Set the following entries down again exactly, line by line.

▶ _Stored data_
= Beginning of Section =
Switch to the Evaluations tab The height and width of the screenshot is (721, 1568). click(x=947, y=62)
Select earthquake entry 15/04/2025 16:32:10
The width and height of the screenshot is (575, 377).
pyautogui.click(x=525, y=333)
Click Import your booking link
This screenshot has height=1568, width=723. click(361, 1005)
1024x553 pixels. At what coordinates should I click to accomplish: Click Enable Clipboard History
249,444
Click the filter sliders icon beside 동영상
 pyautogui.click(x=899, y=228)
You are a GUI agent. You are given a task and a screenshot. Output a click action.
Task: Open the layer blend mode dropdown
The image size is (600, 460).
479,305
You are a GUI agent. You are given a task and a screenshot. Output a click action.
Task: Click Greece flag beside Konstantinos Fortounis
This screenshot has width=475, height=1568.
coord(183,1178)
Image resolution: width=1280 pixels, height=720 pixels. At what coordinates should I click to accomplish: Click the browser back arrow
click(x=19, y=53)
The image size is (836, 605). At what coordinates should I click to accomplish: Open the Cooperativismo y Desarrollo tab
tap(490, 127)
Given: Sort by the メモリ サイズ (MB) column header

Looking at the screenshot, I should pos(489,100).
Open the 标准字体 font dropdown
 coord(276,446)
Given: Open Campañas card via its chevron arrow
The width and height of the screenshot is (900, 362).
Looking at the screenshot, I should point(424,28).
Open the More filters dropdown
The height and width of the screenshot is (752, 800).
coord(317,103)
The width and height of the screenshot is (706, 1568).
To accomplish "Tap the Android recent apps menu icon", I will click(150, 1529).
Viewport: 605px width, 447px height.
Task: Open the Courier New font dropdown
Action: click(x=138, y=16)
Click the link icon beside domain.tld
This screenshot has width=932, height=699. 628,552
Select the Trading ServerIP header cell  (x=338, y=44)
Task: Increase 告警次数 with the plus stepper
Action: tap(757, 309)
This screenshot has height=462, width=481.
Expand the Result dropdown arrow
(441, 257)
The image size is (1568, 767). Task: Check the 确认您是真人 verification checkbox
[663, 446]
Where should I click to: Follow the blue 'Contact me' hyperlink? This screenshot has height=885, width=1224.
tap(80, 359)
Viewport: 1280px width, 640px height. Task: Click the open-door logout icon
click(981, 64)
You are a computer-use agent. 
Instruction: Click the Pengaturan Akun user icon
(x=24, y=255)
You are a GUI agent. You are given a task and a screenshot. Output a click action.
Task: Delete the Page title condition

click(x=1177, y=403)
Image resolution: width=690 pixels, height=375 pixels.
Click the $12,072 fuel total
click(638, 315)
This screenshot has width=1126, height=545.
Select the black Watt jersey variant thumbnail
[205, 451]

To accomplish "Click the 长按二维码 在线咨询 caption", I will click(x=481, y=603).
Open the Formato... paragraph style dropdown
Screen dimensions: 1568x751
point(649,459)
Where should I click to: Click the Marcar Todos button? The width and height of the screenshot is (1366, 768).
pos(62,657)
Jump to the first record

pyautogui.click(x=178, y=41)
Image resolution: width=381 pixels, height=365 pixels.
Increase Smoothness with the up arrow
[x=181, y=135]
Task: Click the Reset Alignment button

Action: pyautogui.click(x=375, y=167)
= End of Section =
▶ _Answer_
Switch to the Evaluations tab The height and width of the screenshot is (721, 1568). click(x=947, y=62)
Select earthquake entry 15/04/2025 16:32:10
The width and height of the screenshot is (575, 377).
pyautogui.click(x=525, y=333)
Click Import your booking link
This screenshot has height=1568, width=723. click(361, 1005)
1024x553 pixels. At what coordinates should I click to accomplish: Click Enable Clipboard History
249,444
Click the filter sliders icon beside 동영상
 pyautogui.click(x=899, y=228)
You are a GUI agent. You are given a task and a screenshot. Output a click action.
Task: Open the layer blend mode dropdown
The image size is (600, 460).
479,305
You are a GUI agent. You are given a task and a screenshot. Output a click action.
Task: Click Greece flag beside Konstantinos Fortounis
This screenshot has width=475, height=1568.
coord(183,1178)
Image resolution: width=1280 pixels, height=720 pixels. At what coordinates should I click to accomplish: Click the browser back arrow
click(x=19, y=53)
The image size is (836, 605). At what coordinates should I click to accomplish: Open the Cooperativismo y Desarrollo tab
tap(490, 127)
Given: Sort by the メモリ サイズ (MB) column header

Looking at the screenshot, I should pos(489,100).
Open the 标准字体 font dropdown
 coord(276,446)
Given: Open Campañas card via its chevron arrow
The width and height of the screenshot is (900, 362).
Looking at the screenshot, I should point(424,28).
Open the More filters dropdown
The height and width of the screenshot is (752, 800).
coord(317,103)
The width and height of the screenshot is (706, 1568).
To accomplish "Tap the Android recent apps menu icon", I will click(150, 1529).
Viewport: 605px width, 447px height.
Task: Open the Courier New font dropdown
Action: click(x=138, y=16)
Click the link icon beside domain.tld
This screenshot has width=932, height=699. 628,552
Select the Trading ServerIP header cell  (x=338, y=44)
Task: Increase 告警次数 with the plus stepper
Action: tap(757, 309)
This screenshot has height=462, width=481.
Expand the Result dropdown arrow
(441, 257)
The image size is (1568, 767). Task: Check the 确认您是真人 verification checkbox
[663, 446]
Where should I click to: Follow the blue 'Contact me' hyperlink? This screenshot has height=885, width=1224.
tap(80, 359)
Viewport: 1280px width, 640px height. Task: Click the open-door logout icon
click(981, 64)
You are a computer-use agent. 
Instruction: Click the Pengaturan Akun user icon
(x=24, y=255)
You are a GUI agent. You are given a task and a screenshot. Output a click action.
Task: Delete the Page title condition

click(x=1177, y=403)
Image resolution: width=690 pixels, height=375 pixels.
Click the $12,072 fuel total
click(638, 315)
This screenshot has width=1126, height=545.
Select the black Watt jersey variant thumbnail
[205, 451]

To accomplish "Click the 长按二维码 在线咨询 caption", I will click(x=481, y=603).
Open the Formato... paragraph style dropdown
Screen dimensions: 1568x751
point(649,459)
Where should I click to: Click the Marcar Todos button? The width and height of the screenshot is (1366, 768).
pos(62,657)
Jump to the first record

pyautogui.click(x=178, y=41)
Image resolution: width=381 pixels, height=365 pixels.
Increase Smoothness with the up arrow
[x=181, y=135]
Task: Click the Reset Alignment button

Action: pyautogui.click(x=375, y=167)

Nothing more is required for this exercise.